Work to do » Give the records from the line that contains "Describe the element at coordinates (125, 180)" up to and including the line that contains "center [1068, 712]." as a Markdown table with the columns Row and Line, numbering each row and skipping blank lines. Leave the pictures out of the table.

Data extract »
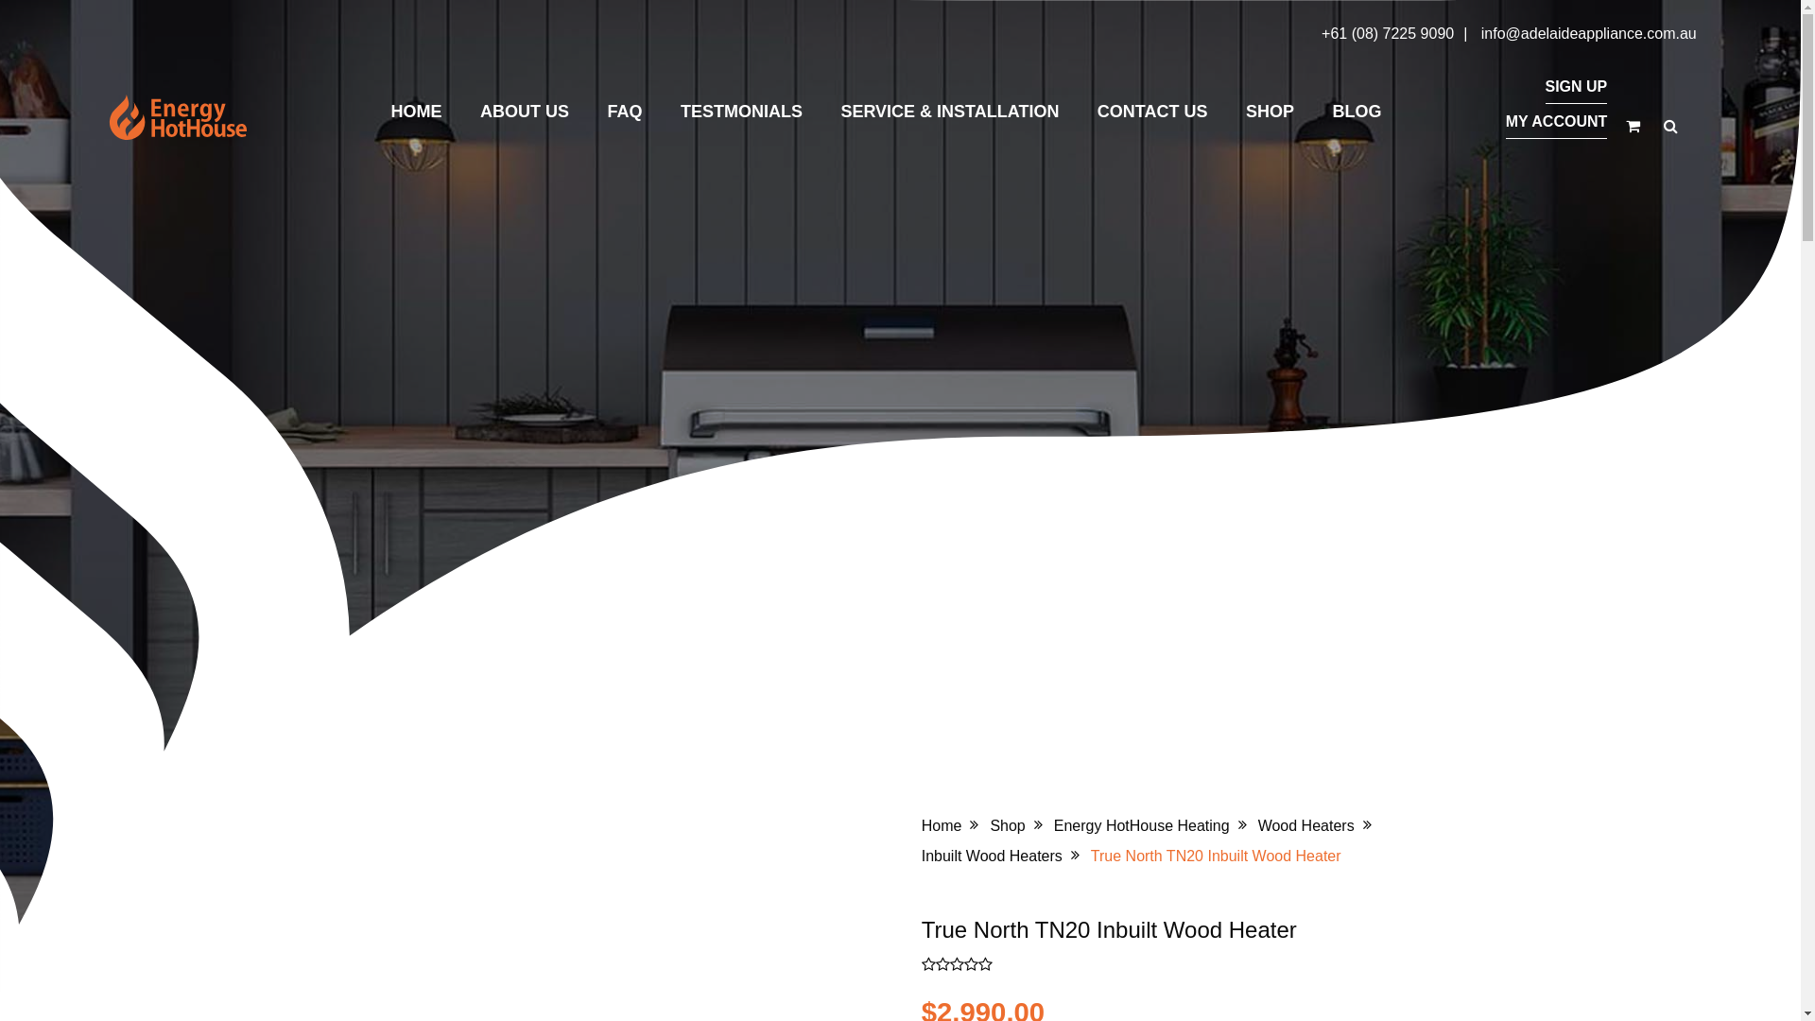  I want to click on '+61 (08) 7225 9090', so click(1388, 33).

---

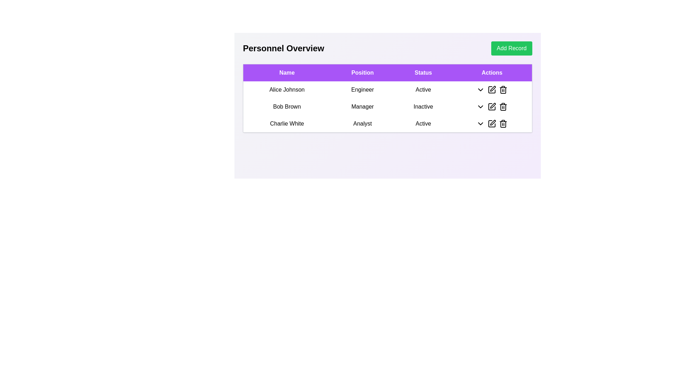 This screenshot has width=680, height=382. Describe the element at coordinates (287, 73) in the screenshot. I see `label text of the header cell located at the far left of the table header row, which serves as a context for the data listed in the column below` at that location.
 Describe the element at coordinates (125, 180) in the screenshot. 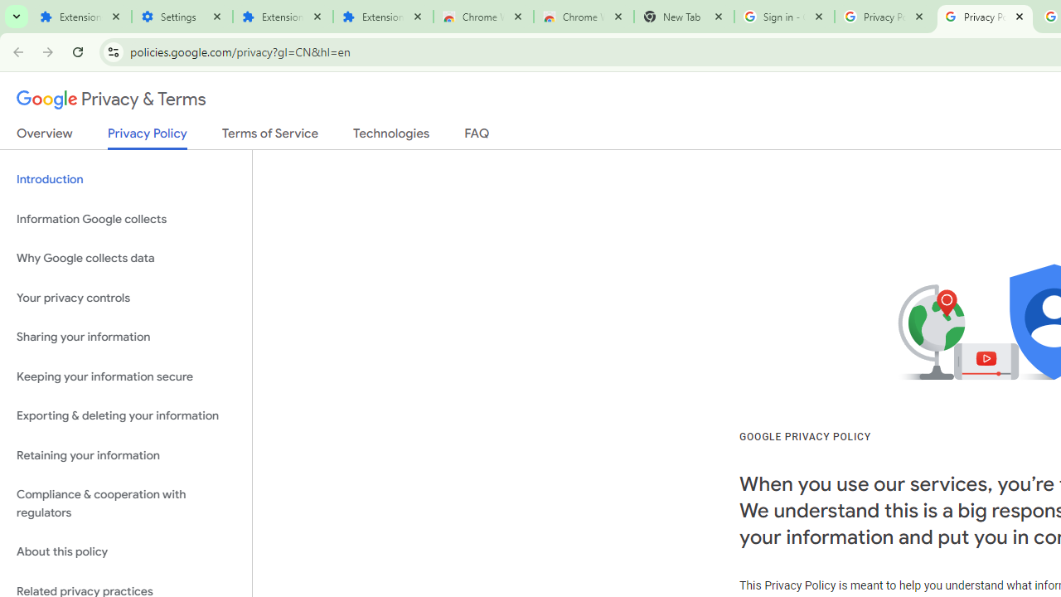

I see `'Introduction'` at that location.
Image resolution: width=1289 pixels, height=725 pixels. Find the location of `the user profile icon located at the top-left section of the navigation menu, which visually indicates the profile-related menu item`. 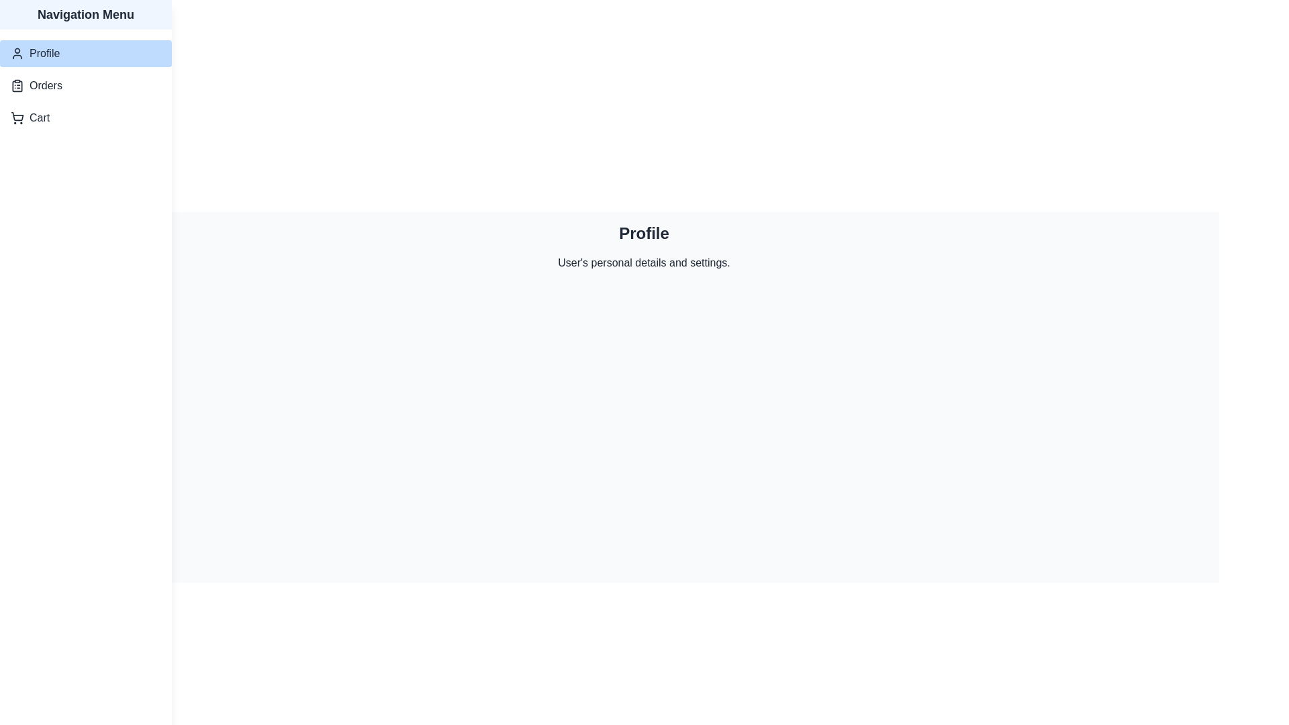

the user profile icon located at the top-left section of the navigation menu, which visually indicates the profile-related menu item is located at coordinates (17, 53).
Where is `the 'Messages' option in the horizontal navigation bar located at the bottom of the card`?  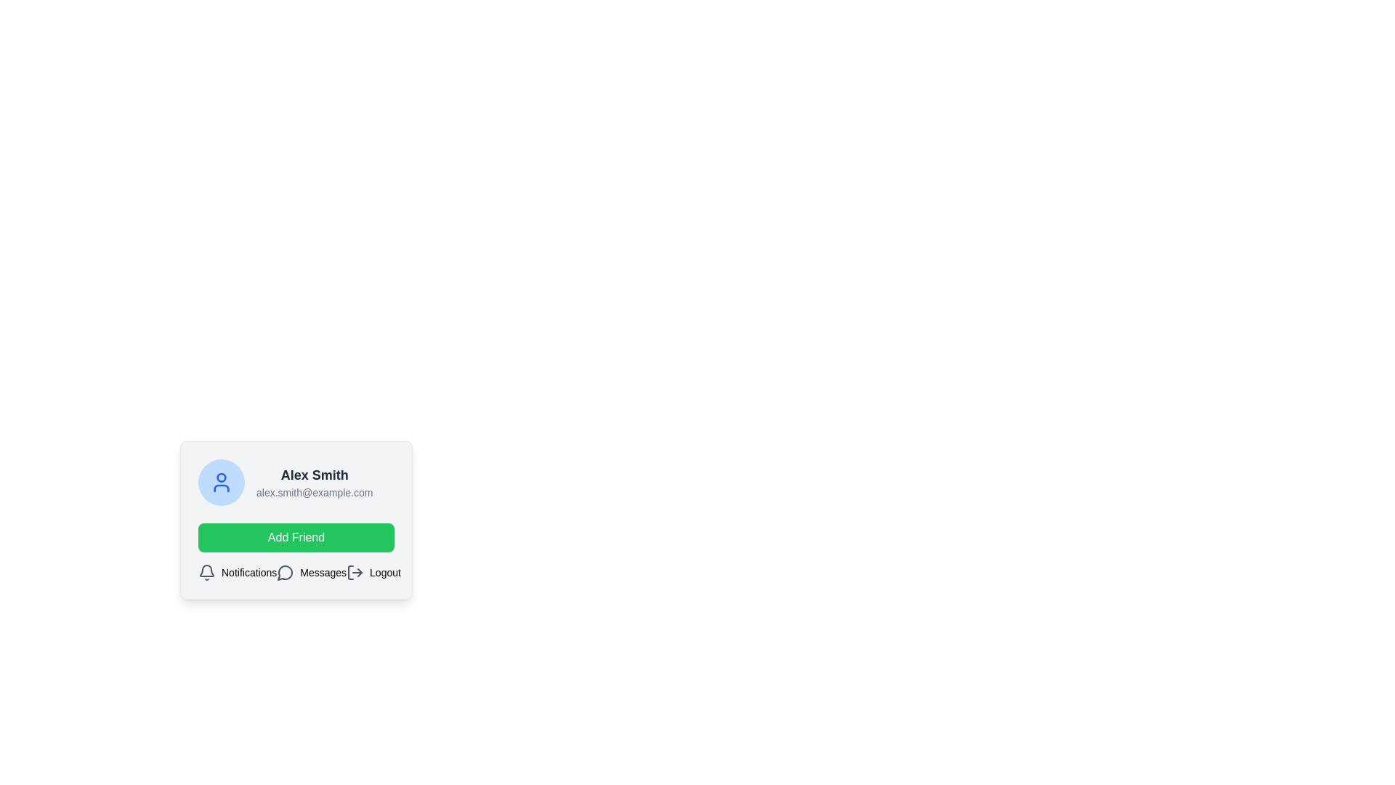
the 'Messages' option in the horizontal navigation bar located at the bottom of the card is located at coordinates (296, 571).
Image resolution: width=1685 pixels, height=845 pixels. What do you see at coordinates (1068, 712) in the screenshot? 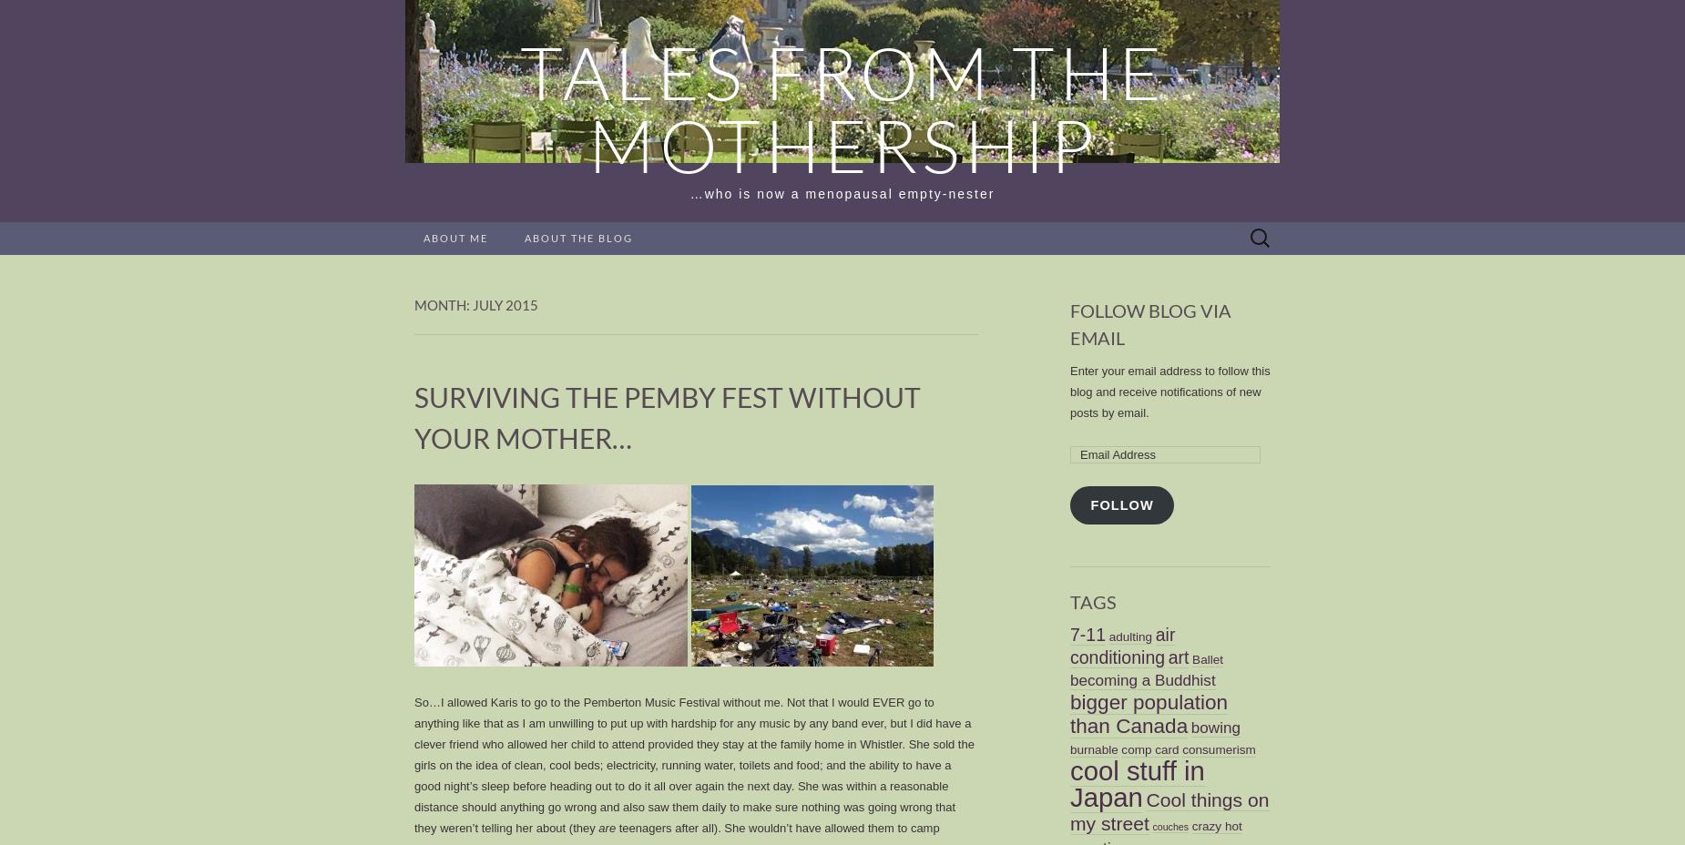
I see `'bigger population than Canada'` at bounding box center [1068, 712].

Result for this task »
| Row | Line |
|---|---|
| 1 |  Describe the element at coordinates (125, 180) in the screenshot.  |
| 2 | I see `'Introduction'` at that location. |
| 3 | Image resolution: width=1289 pixels, height=725 pixels. Find the location of `the user profile icon located at the top-left section of the navigation menu, which visually indicates the profile-related menu item`.  |
| 4 | the user profile icon located at the top-left section of the navigation menu, which visually indicates the profile-related menu item is located at coordinates (17, 53). |
| 5 | Where is `the 'Messages' option in the horizontal navigation bar located at the bottom of the card`?   |
| 6 | the 'Messages' option in the horizontal navigation bar located at the bottom of the card is located at coordinates (296, 571). |
| 7 | Image resolution: width=1685 pixels, height=845 pixels. What do you see at coordinates (1068, 712) in the screenshot?  |
| 8 | I see `'bigger population than Canada'` at bounding box center [1068, 712]. |